*** STUDY TEXT Section Begins ***

We need to look at each one separately as they are intended to provide very different benefits.
Individual Coverage HRA (ICHRA)
The first one – the Individual Coverage HRA can be offered by any size employer. An employer can continue to offer a traditional health plan, including tradition HRA’s and also offer this ICHRA – just not to the same group of employees.
Employees can be put into different defined classification groups eligible only for the traditional health plan or only for the ICHRA without violating any of the plan eligibility nondiscrimination rules. This is could be very helpful to ALE’s having trouble meeting the shared responsibility affordability requirements because of a very diverse workforce and pay ranges. End up putting in a plan that offers the bare minimum to be able to be affordable to the lower pay group, but tends not to offer very good benefits. This way, the employer can offer say the hourly classified employees the ICHRA, which enables them to purchase any individual market (on or off-Exchange) health plan and be able to use employer funds to pay the premium or at least a part of the premium and have the health plan of their choice – this is huge.

*** STUDY TEXT Section Ends ***
*** EXCERPTED RECORDS Section Begins ***

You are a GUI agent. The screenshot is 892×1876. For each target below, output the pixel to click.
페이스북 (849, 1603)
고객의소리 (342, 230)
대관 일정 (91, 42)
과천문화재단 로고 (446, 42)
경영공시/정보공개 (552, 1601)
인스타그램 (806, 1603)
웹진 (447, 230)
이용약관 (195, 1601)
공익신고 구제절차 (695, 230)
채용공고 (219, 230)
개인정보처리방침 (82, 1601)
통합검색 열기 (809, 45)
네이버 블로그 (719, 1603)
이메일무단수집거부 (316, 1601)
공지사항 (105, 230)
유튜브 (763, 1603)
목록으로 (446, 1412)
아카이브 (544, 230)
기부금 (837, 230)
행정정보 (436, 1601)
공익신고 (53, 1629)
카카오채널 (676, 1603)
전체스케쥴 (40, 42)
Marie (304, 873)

*** EXCERPTED RECORDS Section Ends ***

→ REQUIRED WORK
1. In the HRA text, rewrite the passage from "The first one" to "group of employees.", changing "traditional health plan" to "group health plan".
2. According to the HRA text, what size of employer can offer the Individual Coverage HRA?

→ TASK-BY-TASK SOLUTIONS
1.
The first one – the Individual Coverage HRA can be offered by any size employer. An employer can continue to offer a group health plan, including tradition HRA’s and also offer this ICHRA – just not to the same group of employees.

2. Any size employer can offer it.